General characteristics
- Type: Patrol vessel
- Tonnage: 180 gross register tons
- Length: 174 ft (53 m)
- Beam: 18 ft 9 in (5.72 m)
- Draft: 9 ft 9 in (2.97 m)
- Propulsion: Steam engine, one shaft
- Speed: 20 knots
- Complement: 51
- Armament: 2 × 3-pounder guns; 2 × machine guns;

= USS Mary Alice =

Patrol vessel of the United States Navy

USS Mary Alice (SP-397) was a United States Navy patrol vessel commissioned in 1917 and sunk in 1918.

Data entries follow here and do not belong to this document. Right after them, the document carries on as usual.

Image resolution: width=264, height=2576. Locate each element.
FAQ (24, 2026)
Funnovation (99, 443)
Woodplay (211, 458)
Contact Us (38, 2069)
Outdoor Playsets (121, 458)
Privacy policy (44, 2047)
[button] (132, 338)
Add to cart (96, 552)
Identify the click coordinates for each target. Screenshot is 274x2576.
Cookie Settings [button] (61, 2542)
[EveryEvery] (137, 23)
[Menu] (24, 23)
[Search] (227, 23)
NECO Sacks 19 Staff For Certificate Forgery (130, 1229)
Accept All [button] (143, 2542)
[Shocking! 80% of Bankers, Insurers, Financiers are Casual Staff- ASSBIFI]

Mary Alice was built as the fast, private steam yacht Bernice in 1897 in Brooklyn, New York. She was renamed Oneta in 1907 and Mary Alice in 1910.

On 10 August 1917, the U.S. Navy purchased Mary Alice from William J. Conners of Buffalo, New York, for use as a section patrol vessel during World War I. She was commissioned as USS Mary Alice (SP-397) the same day.

As a unit of the Naval Coast Defense Reserve, Mary Alice was assigned to the 3rd Naval District. She patrolled Long Island Sound and the approaches to New York Harbor.

In early October 1918, Mary Alice, with Captain William A. Gill, President of the U.S. Navy's Board of Inspection and Survey, embarked, served as an escort for the new submarine USS O-13 (Submarine No. 74) in Long Island Sound during O-13s pre-commissioning acceptance trials. On 5 October 1918 while conducting a submerged circular run off Bridgeport, Connecticut, O-13 suddenly rammed Mary Alice amidships and holed her. Mary Alice sank within a few minutes 1,800 yards (1,646 meters) south of Penfield Reef Light with no loss of life, and O‑13 quickly rescued her entire crew from the water.